Troupe takes 'Masters' lessons to heart

Aspiring actors learn Shakespeare. Young musicians study Bach. For dancers, the opportunities to practice the acknowledged masterpieces in the field are too few. Dance often goes unrecorded, so the people who carry important choreography in their muscles and minds are precious resources.

Three such people have breathed life into this weekend's program by the Boston Conservatory Dance Theater. The great Martha Graham dancer Yuriko reconstructed Graham's 1948 "Diversion of Angels" for the conservatory students. Alberto Del Saz did the same with two Alwin Nikolais works: the 1953 "Noumenon Mobilus" and the 1955 "Tensile Involvement." He also reconstructed "Four Brubeck Pieces" (1984) by Murray Louis, who coached the dancers.

The result was that the performers conveyed not just steps but style. They showed Graham's emotions, which spring from the gut; Nikolais's geometric abstraction, which avoids emotion altogether; and Louis's rambunctious acrobatics. The flavor of each work was distinct and nuanced.

While the Louis piece is the most recent on the program, it's also the most dated. The choreography doesn't do justice to the subtleties of Brubeck's score. By the end, it descends to cheerleader level, irrepressibly cute. The dancers have been taught to sell the flamboyant piece, but they look like they genuinely love the chance to show off huge leaps, multiple turns, and tricks drawn from the vocabulary of acrobatics rather than modern dance.

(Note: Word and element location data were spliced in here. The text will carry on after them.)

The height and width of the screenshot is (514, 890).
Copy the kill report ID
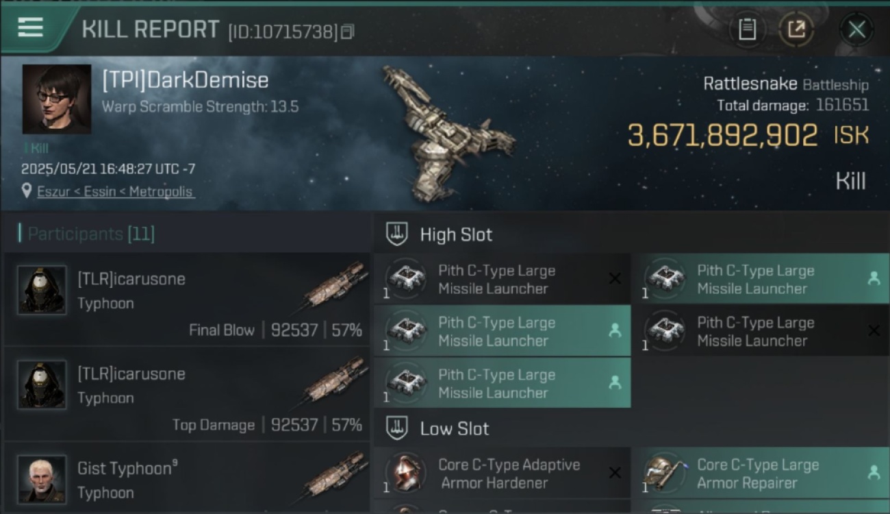[348, 32]
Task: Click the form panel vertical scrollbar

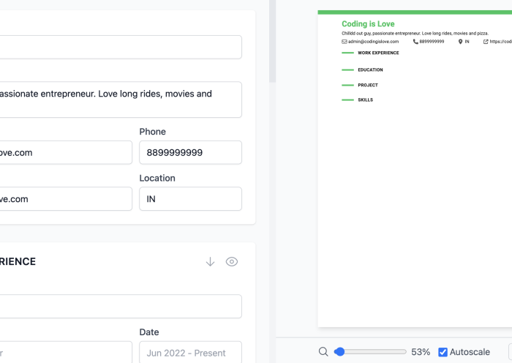Action: click(x=273, y=44)
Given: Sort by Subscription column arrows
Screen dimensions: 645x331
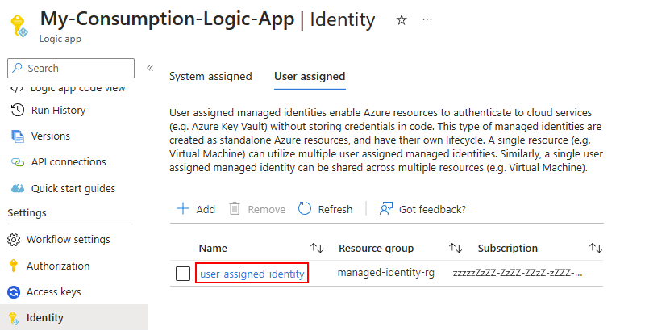Looking at the screenshot, I should pos(596,248).
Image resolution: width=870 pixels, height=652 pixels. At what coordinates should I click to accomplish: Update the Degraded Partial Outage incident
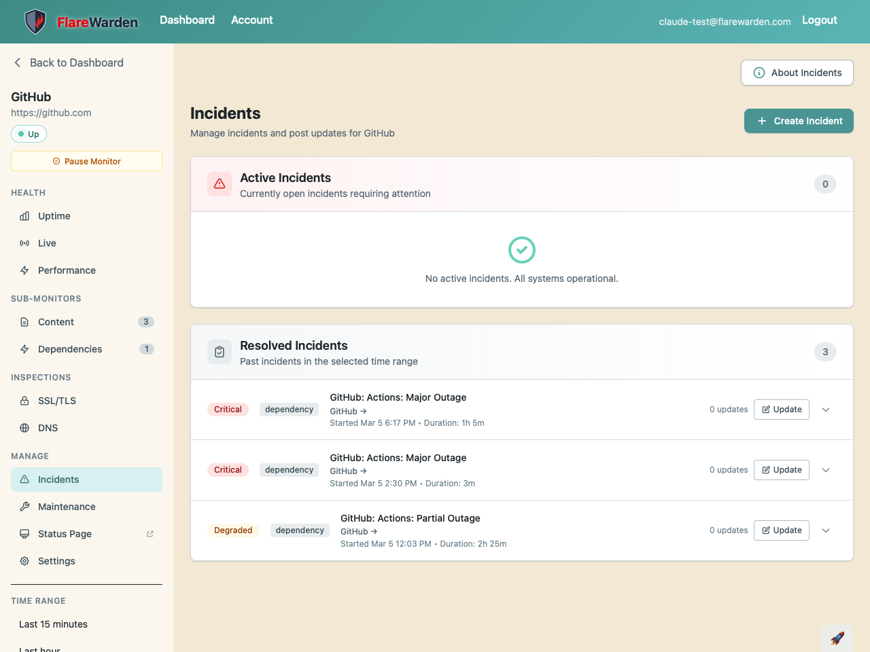781,530
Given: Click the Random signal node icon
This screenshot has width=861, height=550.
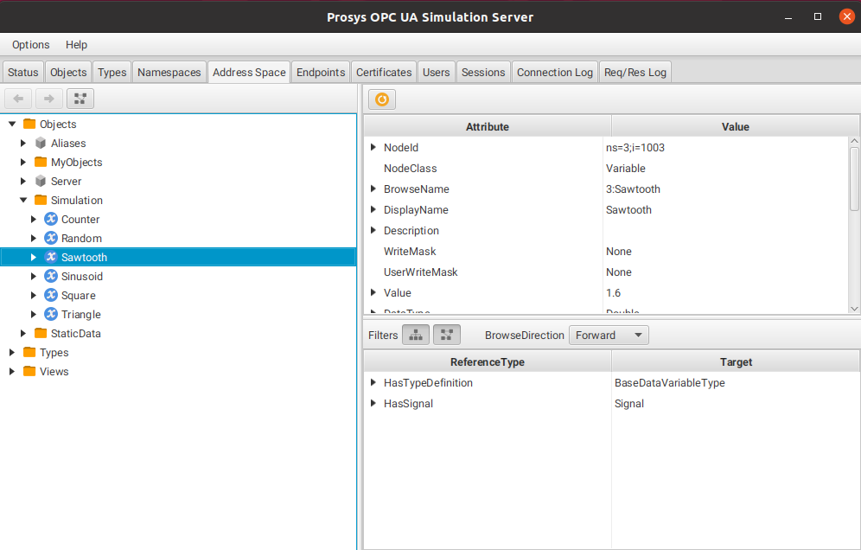Looking at the screenshot, I should click(50, 238).
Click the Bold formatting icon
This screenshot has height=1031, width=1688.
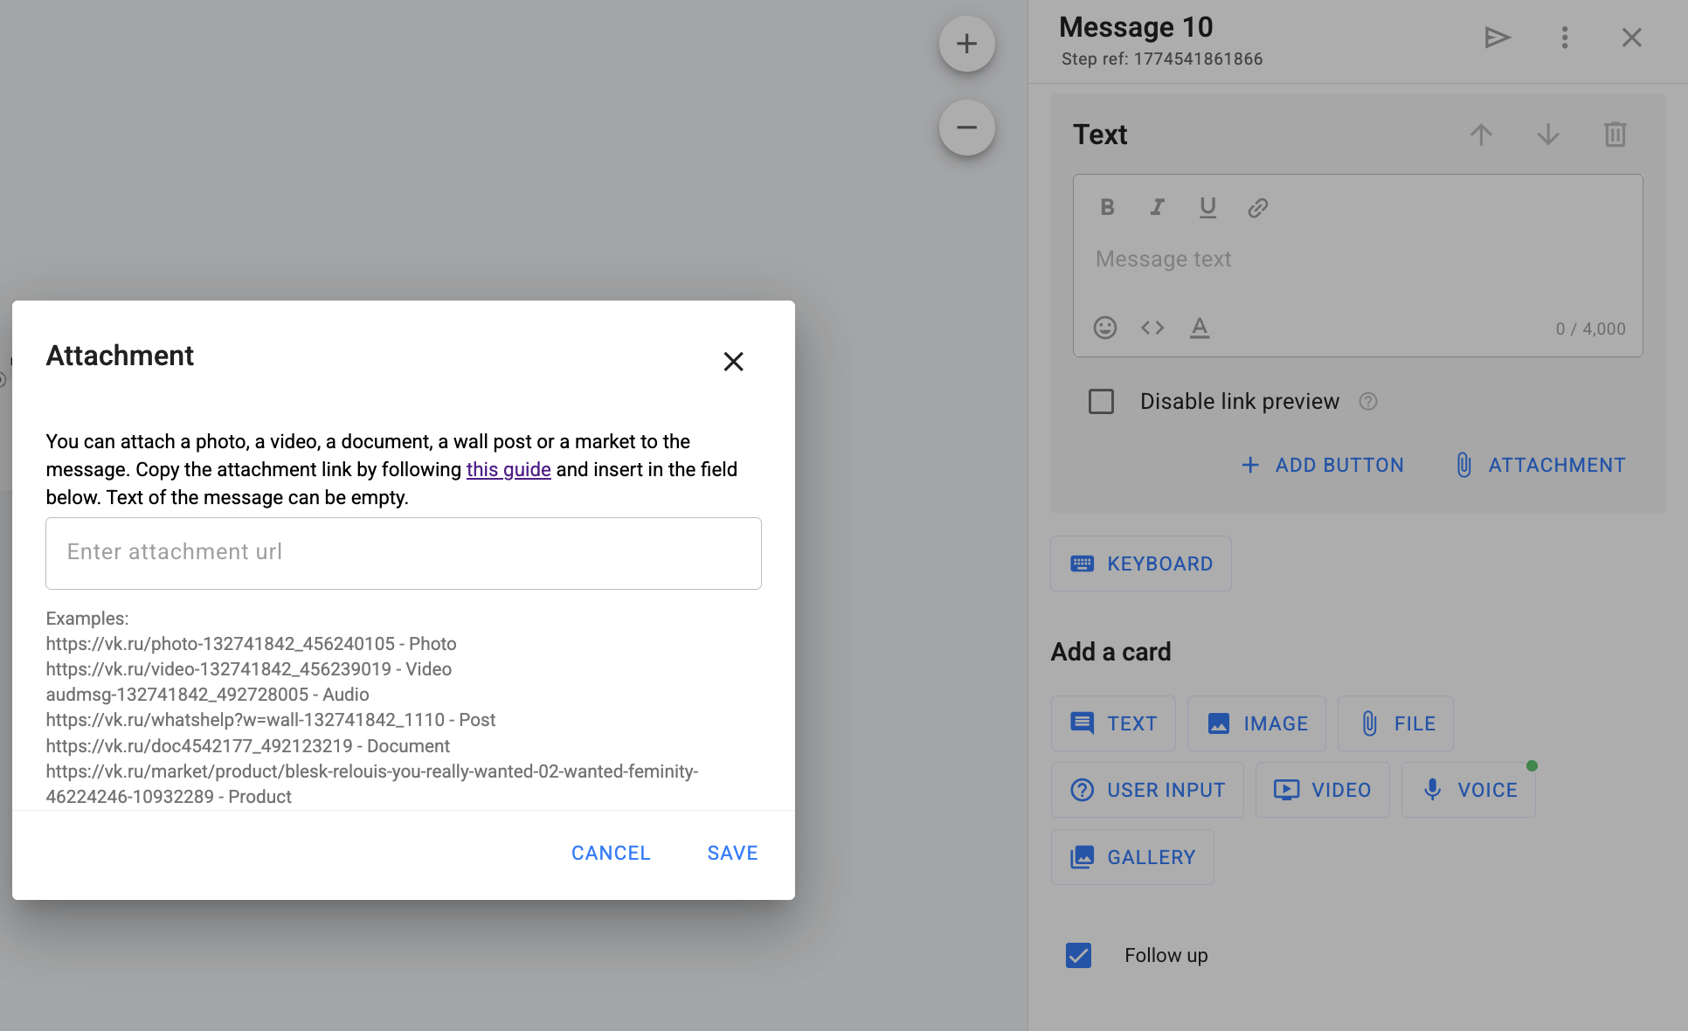click(1107, 207)
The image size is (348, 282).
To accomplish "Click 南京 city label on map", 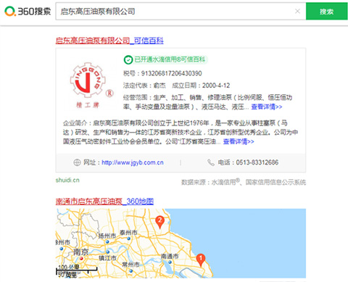I will point(81,252).
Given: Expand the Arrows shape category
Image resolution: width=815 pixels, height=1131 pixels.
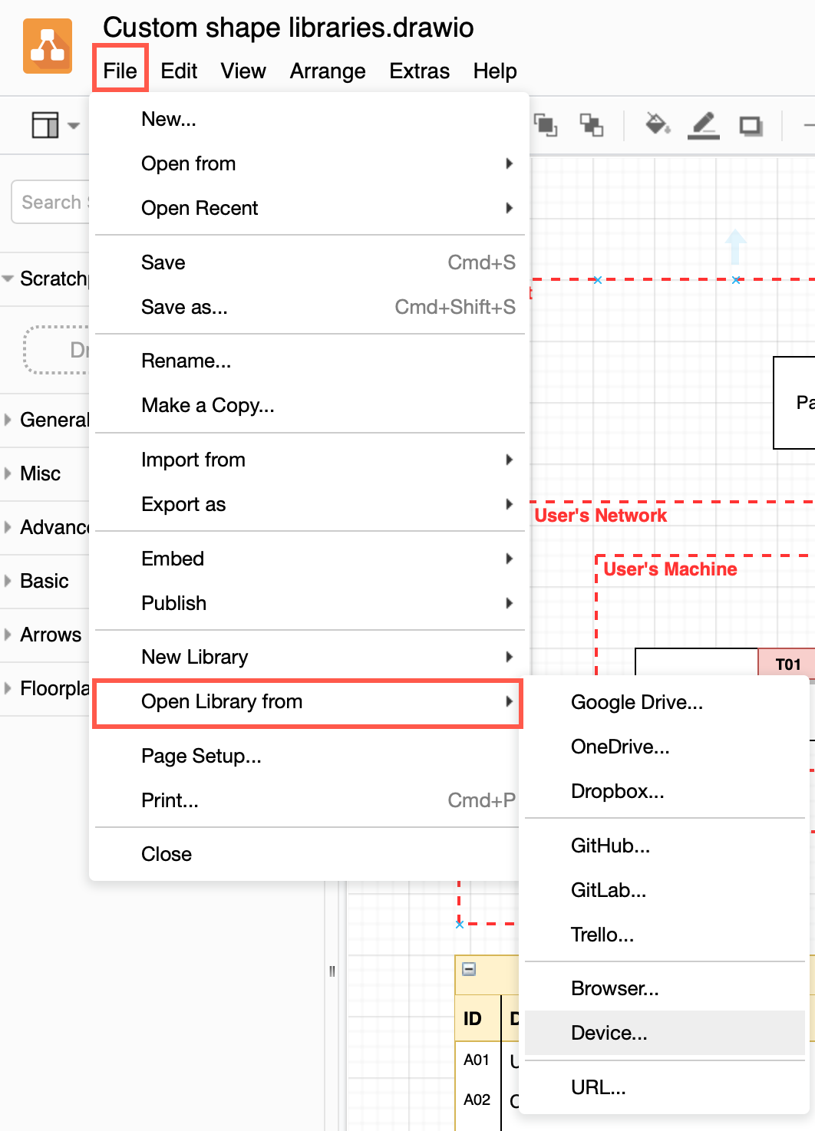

Stretchy fabric is Nikolais's signature, part of the legacy of Bauhaus theater, where cloth and other materials transformed dancers into shapes. The two performers in "Noumenon Mobilus," Chad Ritter and Matthew Uriniak, are encased in white from head to toe. They look more like giant, animated teeth than people -- until the end, when the fabric suddenly shrivels and clings to their bodies. They become recognizably human.

The 10 dancers in "Tensile Involvement" use extremely long bands of stretch cloth that allow them to extend their range of movement and create ever-changing webs. The patterns and energy make for entertaining dance-as-visual-art. Nikolais's craftsmanship is unchallenged, but his choreography is too gimmicky to make me want a whole evening of it.

"Diversion of Angels" was the first dance Graham made in which she didn't appear. Set to an urgent, edgy score by Norman Dello Joio, skillfully played by the conservatory's own orchestra, "Diversion" is lyrical, without the story line that drives the majority of Graham's works. She was inspired by a Kandinsky painting that used color symbolically, which she translated into a work with three color-coded couples in different stages of love: The white pair are mature and stable; the red duo are erotic; the yellow couple are frisky adolescents. Graham's signature gestures are here, but the choreography is lighter and springier than her norm. The woman in red, Xiaolin Fan, and the one in yellow, Angela Buccini, deserve special praise for celestial performances. Graham once remarked that dancers should blaze across the stage: These women did.